Text-to-speech for the Teensy 4.1 + Audio Shield. Converts arbitrary English text to speech by concatenating MBROLA phoneme WAV files, using a two-tier pronunciation lookup system and eSpeak-ng-derived letter-to-sound rules.
say("some text") splits the input on whitespace and punctuation. Commas insert a short pause (80 ms), periods/question marks/exclamation marks insert a longer pause (200 ms), and spaces insert a 50 ms inter-word gap.
Each word is normalized: lowercased, leading/trailing punctuation stripped, contractions truncated at the apostrophe.
Tier 1 — Flash dictionary (tts_dict.h)
A small hand-curated table compiled into firmware. Checked first. Use this to override or correct any word that the SD dictionary or rules get wrong.
Tier 2 — SD card dictionary (DICT.BIN on SD card)
~125,000 words from the CMU Pronouncing Dictionary, converted from ARPABET to MBROLA us2 phoneme names. Binary-searched in ~17 seeks (~34 ms worst case). Falls back to rules if the word is not found.
Tier 3 — Letter-to-sound rules (tts_rules.h)
eSpeak-ng-derived context-sensitive rules applied letter by letter when neither dictionary has the word.
All phoneme WAV files are 16 kHz, 16-bit mono, stored in the SD card root directory. For each word:
- Each phoneme's WAV is read from SD and appended into a RAM buffer.

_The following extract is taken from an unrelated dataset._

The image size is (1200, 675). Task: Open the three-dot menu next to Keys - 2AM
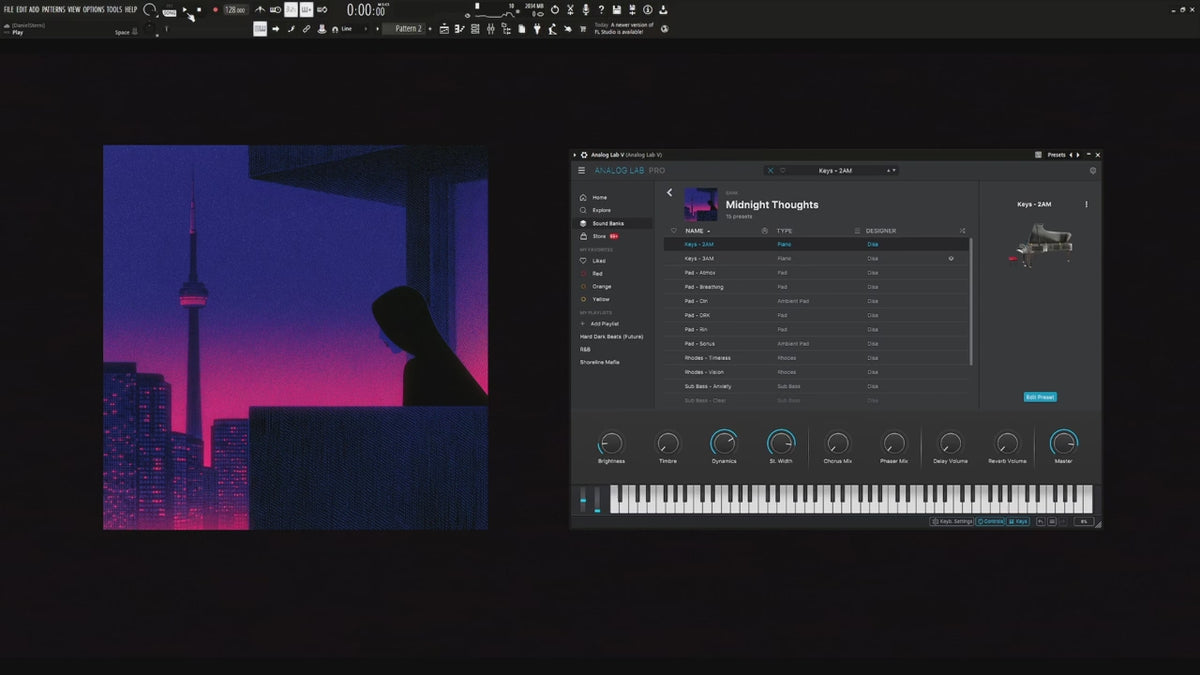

- Adjacent phonemes are joined with a 128-sample bidirectional crossfade to eliminate click artifacts at boundaries.
- Short word-final phonemes (< 55 ms) are extended by looping their aspiration tail with a linear fade-out.
- The entire word is played as one continuous PCM stream through the Teensy Audio library — no gaps between phonemes.

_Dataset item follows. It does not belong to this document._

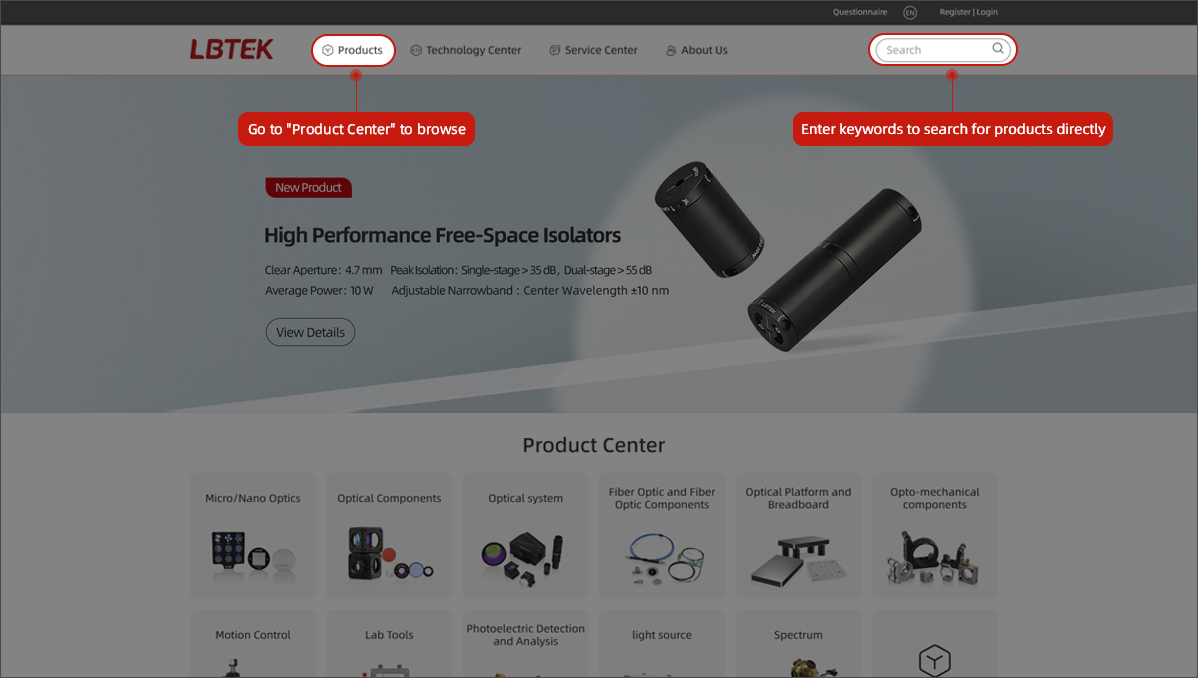The height and width of the screenshot is (678, 1198).
Task: Open the Products menu
Action: [353, 50]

The I²S sample rate is set to 16000 Hz in setup() to match the phoneme WAV files.
Copy all of the following to the root directory of the SD card (no subdirectory):
All files from TeensyTalkV2/wavs/ — listed below with their MBROLA phoneme mapping:
| WAV filename | MBROLA phoneme | Example |
|---|---|---|
A.wav |
A |
father |
AE.wav |
{ |
cat |
AI.wav |
AI |
bite |
SCH.wav |
@ |
about (schwa) |
OW.wav |
@U |
boat |
E.wav |
E |
bet |
EI.wav |
EI |
bait |
ER.wav |
r= |
bird |
IH.wav |
I |
bit |
i.wav |
i |
beat |
O.wav |
O |
thought |
OI.wav |
OI |
boy |
OR.wav |
OR |
for |
UH.wav |
V |
but |
UU.wav |
U |
book |
aU.wav |
aU |
how |
b.wav |
b |
bat |
d.wav |
d |
dog |
dZ.wav |
dZ |
jump |
DH.wav |
D |
the (voiced) |
f.wav |
f |
fat |
FL.wav |
4 |
butter (flap T) |
g.wav |
g |
go |
h.wav |
h |
hat |
j.wav |
j |
yes |
k.wav |
k |
(mapped to KH — see below) |
KH.wav |
k, k_h |
kite (aspirated, used for all K) |
l.wav |
l |
let |
LS.wav |
l= |
bottle (syllabic L) |
m.wav |
m |
mat |
n.wav |
n |
net |
NG.wav |
N |
sing |
p.wav |
p |
pat |
PH.wav |
p_h |
aspirated P |
r.wav |
r |
rat |
s.wav |
s |
sat |
SH.wav |
S |
she |
t.wav |
t |
tap |
TH.wav |
T |
think (voiceless) |
TH2.wav |
t_h |
aspirated T |
tS.wav |
tS |
chip |
u.wav |
u |
food |
v.wav |
v |
vat |
w.wav |
w |
wet |
z.wav |
z |
zoo |
ZH.wav |
Z |
vision |
| File | Description |
|---|---|
DICT.BIN |
CMU Pronouncing Dictionary, ~125,000 words, binary format |
Download DICT.BIN from the latest release and copy it to the SD card root. It is not stored in the repo due to its size (~15 MB).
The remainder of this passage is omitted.